Data extract:

* * * * * * * * *

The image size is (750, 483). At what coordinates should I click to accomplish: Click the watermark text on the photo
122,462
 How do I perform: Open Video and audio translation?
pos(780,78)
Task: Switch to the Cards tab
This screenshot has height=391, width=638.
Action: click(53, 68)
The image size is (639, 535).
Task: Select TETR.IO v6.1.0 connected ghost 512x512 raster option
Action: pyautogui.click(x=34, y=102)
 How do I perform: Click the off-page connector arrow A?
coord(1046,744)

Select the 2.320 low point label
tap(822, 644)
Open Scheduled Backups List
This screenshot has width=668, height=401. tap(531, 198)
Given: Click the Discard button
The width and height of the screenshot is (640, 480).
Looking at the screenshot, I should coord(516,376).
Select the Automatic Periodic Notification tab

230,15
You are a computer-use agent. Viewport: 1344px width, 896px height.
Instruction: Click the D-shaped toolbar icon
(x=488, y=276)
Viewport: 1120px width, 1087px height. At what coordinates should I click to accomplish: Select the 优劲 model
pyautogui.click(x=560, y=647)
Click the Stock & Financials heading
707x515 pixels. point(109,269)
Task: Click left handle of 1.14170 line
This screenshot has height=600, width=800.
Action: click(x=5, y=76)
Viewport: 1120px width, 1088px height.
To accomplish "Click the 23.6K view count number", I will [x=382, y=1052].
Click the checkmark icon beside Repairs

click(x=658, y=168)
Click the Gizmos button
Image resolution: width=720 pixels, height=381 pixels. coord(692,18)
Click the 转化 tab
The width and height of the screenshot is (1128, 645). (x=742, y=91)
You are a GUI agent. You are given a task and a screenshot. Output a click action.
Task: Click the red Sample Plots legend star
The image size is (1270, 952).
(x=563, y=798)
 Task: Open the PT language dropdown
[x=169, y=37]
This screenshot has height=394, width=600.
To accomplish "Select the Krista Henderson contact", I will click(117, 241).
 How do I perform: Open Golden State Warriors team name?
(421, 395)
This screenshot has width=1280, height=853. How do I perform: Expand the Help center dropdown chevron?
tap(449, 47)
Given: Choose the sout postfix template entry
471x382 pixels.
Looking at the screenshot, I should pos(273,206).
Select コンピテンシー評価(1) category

* * * * * * * * *

Exercise prompt: Nothing but a number is required: the number of lines in the material holding the string "agent".

Answer for this exercise: 2